[Records excerpted from a collection]
▶
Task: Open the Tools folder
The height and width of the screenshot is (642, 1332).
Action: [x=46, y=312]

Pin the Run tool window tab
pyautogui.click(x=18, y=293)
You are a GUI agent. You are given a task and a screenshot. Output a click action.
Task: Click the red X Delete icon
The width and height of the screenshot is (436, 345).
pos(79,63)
◀
▶
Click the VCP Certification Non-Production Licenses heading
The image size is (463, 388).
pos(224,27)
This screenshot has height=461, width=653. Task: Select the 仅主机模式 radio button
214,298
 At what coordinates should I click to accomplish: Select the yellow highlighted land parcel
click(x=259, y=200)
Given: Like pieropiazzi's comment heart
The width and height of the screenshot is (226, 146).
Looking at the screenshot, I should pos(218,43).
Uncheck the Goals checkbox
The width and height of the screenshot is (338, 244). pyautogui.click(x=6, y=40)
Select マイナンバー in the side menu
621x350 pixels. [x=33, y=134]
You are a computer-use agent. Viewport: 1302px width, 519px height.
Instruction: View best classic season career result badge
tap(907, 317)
◀
▸ **REQUIREMENT**: For every line above that holds the word "agent", report the whole line.

▸ **WRITTEN ANSWER**:
You are a GUI agent. You are given a task and a screenshot. Output a click action.
You are a computer-use agent. Viewport: 1302px width, 519px height.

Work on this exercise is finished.